Shady Lea Mill Image 1

The Springdale Factory/Shady Lea Mill – An Ownership History

The east part of the mill was built in the late 1820s by Esbon Sanford to manufacture a fabric that was cross between burlap and  the dungaree fabric of today called Kentucky Jean.  Sanford was one of the early pioneers of the textile industry in North Kingstown and was also involved in the beginnings of the Annaquatucket and Narragansett mills.  In 1832 Mr. Sanford sold out to Edward Tillinghast. From its inception, right up until its purchase by Rodman Manufacturing in 1871, the mill was known as the Springdale Factory.  In 1836 the mill again changed hands and was bought by Christopher Allen who sold to his brother Charles in 1840. Charles manufactured flannels, linsey-wooleys and cassimeres until 1856. From 1856 to 1867 the mill was owned by a group of investors headed by brothers Royal and Walter Chapin; Walter Chapin was a well-known General in the RI Militia. The Chapin’s also were the founders of the Chapin Mill at the corner of Brown St. and Boston Neck Road in the village of Wickford. During the Civil War, under the direction of General Chapin, woolen blankets were made for the Union Army at Shady Lea. From 1867 to 1871, the mill was owned by a woman named Mary Ellsworth, who ran it with the assistance of her husband Alexander and son Albert, who was an accomplished bookkeeper.  Mary Ellsworth must have been a remarkable person, as it was very unusual for a woman to be the owner of such a large business in the middle of the 19th century. In 1871, the mill was purchased from Mary Ellsworth by Robert Rodman, and used primarily as a location where warps were set up for final weaving in Rodman’s other mills. It is believed that it was he who expanded the building to the west. Albert Ellsworth stayed on working for Rodman and continued as the mill’s bookkeeper. It was the Rodman’s that began calling the mill Shady Lea Mill. The mill stayed in the Rodman family until 1952 when Rodman Manufacturing closed up shop due to competition from textile mills in the south.

The Springdale Factory/Shady Lea Mill – a Description

The text of the following advertisement, placed in the Providence newspaper in April of 1856, offers a wonderful description of what the mill was like during the many decades fabric was being woven there:

        “The Springdale Factory estate will be sold at auction on Thursday May 22, 1856 at 11AM. It is situated in North Kingstown about 3 miles from the Stonington Railroad and contains 30 acres of land, factory building, steam engine, water power, etc.

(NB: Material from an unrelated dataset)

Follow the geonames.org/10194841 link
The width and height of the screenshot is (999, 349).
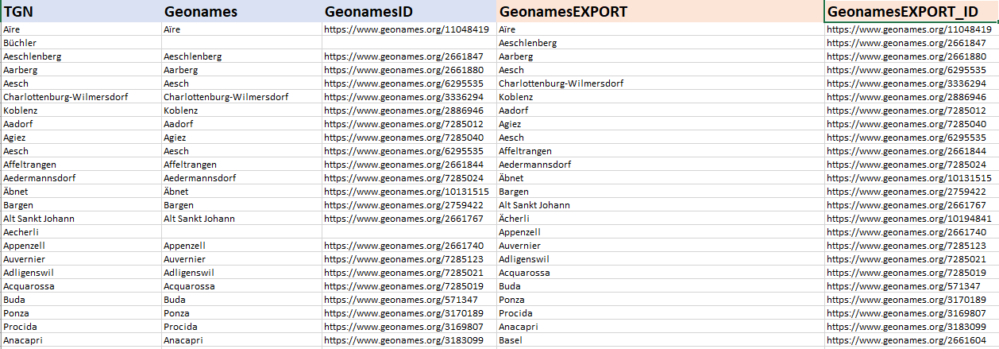908,219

The main factory building is 95 ft long X 28 ft wide with two stories and an attic, with addition 96 ft long X 40 ft wide – one story with attic, used as a dye house, dry room, fulling, finish and engine room.  The machinery consists of 1 picker, willower, waste duster, card grinder, shears grinder, twining engine, 2 sets of 48” wool cards, 40 looms set for cassimere with change gear and selvage motion, 4 jacks,1060 spindles, 1 dresser, 2 rotary fulling mills, 2 washing and scouring mills, 2 gigs, steam box, 2 shearing machines, 1 napper, 1 brushing machine, 2 cloth winders and measures, cloth press and plates, iron heating box, press paper, belting, shafting, etc. with ample preparation for coloring wool or cotton or for piece dying. The buildings are sufficient for 1 or more additional sets of machines. Steam is used throughout for heating. The whole is nearly new and well arranged for manufacturing fine woolen goods. For further particulars apply to Charles Allen at Allenton or to Elisha Potter assignee.”

The Springdale Factory/Shady Lea Mill – What Was Made Here

Kentucky Jean – A very coarse woven fabric made of cotton and wool. Most often this fabric was manufactured for the Negro Goods trade, a very lucrative business where fabrics made in southern Rhode Island were sold to slave owners, and later share cropper plantation owners, for use as clothing for field workers. The extremely durable nature of this burlap like fabric attracted western mining suppliers like Levi Strauss, who made sturdy work pants out of it for sale to miners during the western gold rush period.

Linsey-Woolsey – A coarse woven fabric made from linen and wool. Also used in the Negro Goods trade.

Cassimere – A high quality woolen fabric used for men’s suiting and women’s skirts and dresses. It generally was made as a twill; a woven fabric with a pattern of diagonal parallel ribs.

Flannel – A soft woven fabric with no nap, made from finely carded wool.

Warps – A fabric is made of two lays of yarn, the warp which runs longitudinal throughout the fabric and the weft which is the yarn woven back and forth perpendicular to the warp. Large scale broadcloth manufacture requires 100’s of warps many hundreds of feet long to be set up on a warp beam and rolled up precisely with out crossing or tangling, ready to be placed upon a loom and woven with a weft.  Setting warps is a time-consuming and exacting job. Warps set up at Springdale Factory/Shady Lea Mill during the Rodman era, were transported to either the Silver Spring Mill just up stream on the Mattatuxet River, or the main mill at Lafayette, which utilized the Shewatuck River, for final weaving into fabric.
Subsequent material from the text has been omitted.